Start of Data records

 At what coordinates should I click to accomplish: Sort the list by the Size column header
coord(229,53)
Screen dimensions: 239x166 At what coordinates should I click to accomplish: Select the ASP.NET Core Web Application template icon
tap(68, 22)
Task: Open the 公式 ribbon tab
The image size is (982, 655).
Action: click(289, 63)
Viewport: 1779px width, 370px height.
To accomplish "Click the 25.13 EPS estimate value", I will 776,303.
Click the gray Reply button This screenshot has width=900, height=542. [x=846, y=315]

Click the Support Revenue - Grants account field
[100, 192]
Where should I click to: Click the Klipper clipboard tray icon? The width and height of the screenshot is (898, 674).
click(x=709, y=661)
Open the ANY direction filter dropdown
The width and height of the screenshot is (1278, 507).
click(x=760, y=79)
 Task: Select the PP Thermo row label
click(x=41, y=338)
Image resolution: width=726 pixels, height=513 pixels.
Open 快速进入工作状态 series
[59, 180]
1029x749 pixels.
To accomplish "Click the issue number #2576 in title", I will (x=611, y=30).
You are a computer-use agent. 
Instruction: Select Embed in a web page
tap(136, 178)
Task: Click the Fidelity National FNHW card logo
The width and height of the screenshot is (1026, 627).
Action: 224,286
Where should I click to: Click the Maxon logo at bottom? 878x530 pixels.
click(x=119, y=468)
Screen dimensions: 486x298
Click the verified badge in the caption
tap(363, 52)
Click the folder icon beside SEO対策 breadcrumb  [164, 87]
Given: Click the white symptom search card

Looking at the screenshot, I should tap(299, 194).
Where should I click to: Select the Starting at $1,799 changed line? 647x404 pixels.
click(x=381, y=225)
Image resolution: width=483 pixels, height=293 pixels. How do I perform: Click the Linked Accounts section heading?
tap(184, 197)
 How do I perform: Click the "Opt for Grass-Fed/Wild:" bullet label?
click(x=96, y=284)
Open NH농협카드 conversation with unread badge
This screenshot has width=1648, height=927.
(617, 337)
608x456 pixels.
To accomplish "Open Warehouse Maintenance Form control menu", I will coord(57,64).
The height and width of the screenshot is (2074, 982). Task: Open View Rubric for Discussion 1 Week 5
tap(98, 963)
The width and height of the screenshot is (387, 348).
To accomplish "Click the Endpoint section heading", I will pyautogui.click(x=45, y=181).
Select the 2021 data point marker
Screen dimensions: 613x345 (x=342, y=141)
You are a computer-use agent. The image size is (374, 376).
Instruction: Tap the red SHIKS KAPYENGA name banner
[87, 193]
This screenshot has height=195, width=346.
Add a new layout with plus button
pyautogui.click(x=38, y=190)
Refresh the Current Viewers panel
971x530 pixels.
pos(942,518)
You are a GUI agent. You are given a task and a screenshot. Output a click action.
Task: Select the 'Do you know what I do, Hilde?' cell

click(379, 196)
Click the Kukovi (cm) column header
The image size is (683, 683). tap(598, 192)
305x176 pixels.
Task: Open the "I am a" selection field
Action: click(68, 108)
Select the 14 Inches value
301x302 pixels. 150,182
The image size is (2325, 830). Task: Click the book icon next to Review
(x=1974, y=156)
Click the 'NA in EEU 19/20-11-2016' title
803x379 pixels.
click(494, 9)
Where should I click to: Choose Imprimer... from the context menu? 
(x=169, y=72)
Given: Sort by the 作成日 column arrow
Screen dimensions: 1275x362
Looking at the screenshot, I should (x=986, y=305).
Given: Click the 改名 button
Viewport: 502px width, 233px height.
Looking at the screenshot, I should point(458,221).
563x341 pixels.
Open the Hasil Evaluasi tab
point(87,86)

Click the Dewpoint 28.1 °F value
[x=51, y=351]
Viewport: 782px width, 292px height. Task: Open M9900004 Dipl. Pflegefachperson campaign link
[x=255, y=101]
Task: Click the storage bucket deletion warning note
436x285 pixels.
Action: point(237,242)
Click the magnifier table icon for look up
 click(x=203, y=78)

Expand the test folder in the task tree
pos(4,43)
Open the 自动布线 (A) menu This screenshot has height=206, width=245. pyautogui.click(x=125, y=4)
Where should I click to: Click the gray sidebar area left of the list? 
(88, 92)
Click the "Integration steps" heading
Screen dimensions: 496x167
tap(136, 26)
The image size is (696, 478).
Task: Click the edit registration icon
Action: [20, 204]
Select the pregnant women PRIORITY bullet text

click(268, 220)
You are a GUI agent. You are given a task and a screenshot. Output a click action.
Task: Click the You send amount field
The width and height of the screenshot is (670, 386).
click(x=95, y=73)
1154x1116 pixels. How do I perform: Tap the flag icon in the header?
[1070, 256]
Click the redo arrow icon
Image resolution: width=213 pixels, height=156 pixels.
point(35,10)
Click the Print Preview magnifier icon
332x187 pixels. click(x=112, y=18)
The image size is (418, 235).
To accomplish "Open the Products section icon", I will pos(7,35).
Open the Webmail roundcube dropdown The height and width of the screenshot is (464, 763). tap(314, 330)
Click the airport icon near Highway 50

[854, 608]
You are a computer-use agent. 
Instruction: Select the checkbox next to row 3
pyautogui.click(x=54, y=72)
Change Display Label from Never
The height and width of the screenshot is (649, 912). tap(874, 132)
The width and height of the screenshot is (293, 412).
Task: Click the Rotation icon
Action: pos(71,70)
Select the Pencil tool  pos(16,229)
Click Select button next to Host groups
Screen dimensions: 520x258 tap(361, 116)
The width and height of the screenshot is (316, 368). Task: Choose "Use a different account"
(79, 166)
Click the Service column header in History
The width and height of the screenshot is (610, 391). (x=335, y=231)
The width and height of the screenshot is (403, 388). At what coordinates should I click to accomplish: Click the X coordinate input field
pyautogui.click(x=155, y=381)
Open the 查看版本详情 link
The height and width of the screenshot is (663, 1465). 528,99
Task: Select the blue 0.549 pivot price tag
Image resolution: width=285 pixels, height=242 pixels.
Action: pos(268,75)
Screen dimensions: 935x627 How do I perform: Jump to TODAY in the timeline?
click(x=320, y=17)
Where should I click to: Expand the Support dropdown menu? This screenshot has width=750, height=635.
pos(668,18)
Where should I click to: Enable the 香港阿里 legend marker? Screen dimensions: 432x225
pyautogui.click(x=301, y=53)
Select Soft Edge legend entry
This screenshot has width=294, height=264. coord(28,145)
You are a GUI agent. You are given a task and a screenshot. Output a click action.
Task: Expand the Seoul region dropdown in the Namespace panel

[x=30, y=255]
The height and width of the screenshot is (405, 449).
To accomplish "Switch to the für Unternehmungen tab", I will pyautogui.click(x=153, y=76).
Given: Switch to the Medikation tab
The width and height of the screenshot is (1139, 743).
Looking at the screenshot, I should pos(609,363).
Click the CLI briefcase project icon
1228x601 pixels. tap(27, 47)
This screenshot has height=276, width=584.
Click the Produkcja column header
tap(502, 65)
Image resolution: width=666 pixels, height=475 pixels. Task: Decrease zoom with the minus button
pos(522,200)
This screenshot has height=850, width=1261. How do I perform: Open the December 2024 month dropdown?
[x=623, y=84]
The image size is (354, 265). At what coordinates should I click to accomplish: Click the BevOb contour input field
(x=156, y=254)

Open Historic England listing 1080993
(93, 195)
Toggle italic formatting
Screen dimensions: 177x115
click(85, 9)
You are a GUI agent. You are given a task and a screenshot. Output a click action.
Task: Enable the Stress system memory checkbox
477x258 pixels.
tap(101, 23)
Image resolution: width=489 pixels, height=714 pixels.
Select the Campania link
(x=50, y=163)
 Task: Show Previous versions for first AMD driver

End of Data records

■ Action item: Output only the lines from the line that contains "Open the 查看版本详情 link" through the end of the entries, both included, exactly as they appear.

■ Result:
Open the 查看版本详情 link
The height and width of the screenshot is (663, 1465). 528,99
Task: Select the blue 0.549 pivot price tag
Image resolution: width=285 pixels, height=242 pixels.
Action: pos(268,75)
Screen dimensions: 935x627 How do I perform: Jump to TODAY in the timeline?
click(x=320, y=17)
Where should I click to: Expand the Support dropdown menu? This screenshot has width=750, height=635.
pos(668,18)
Where should I click to: Enable the 香港阿里 legend marker? Screen dimensions: 432x225
pyautogui.click(x=301, y=53)
Select Soft Edge legend entry
This screenshot has width=294, height=264. coord(28,145)
You are a GUI agent. You are given a task and a screenshot. Output a click action.
Task: Expand the Seoul region dropdown in the Namespace panel

[x=30, y=255]
The height and width of the screenshot is (405, 449).
To accomplish "Switch to the für Unternehmungen tab", I will pyautogui.click(x=153, y=76).
Given: Switch to the Medikation tab
The width and height of the screenshot is (1139, 743).
Looking at the screenshot, I should pos(609,363).
Click the CLI briefcase project icon
1228x601 pixels. tap(27, 47)
This screenshot has height=276, width=584.
Click the Produkcja column header
tap(502, 65)
Image resolution: width=666 pixels, height=475 pixels. Task: Decrease zoom with the minus button
pos(522,200)
This screenshot has height=850, width=1261. How do I perform: Open the December 2024 month dropdown?
[x=623, y=84]
The image size is (354, 265). At what coordinates should I click to accomplish: Click the BevOb contour input field
(x=156, y=254)

Open Historic England listing 1080993
(93, 195)
Toggle italic formatting
Screen dimensions: 177x115
click(85, 9)
You are a GUI agent. You are given a task and a screenshot. Output a click action.
Task: Enable the Stress system memory checkbox
477x258 pixels.
tap(101, 23)
Image resolution: width=489 pixels, height=714 pixels.
Select the Campania link
(x=50, y=163)
 Task: Show Previous versions for first AMD driver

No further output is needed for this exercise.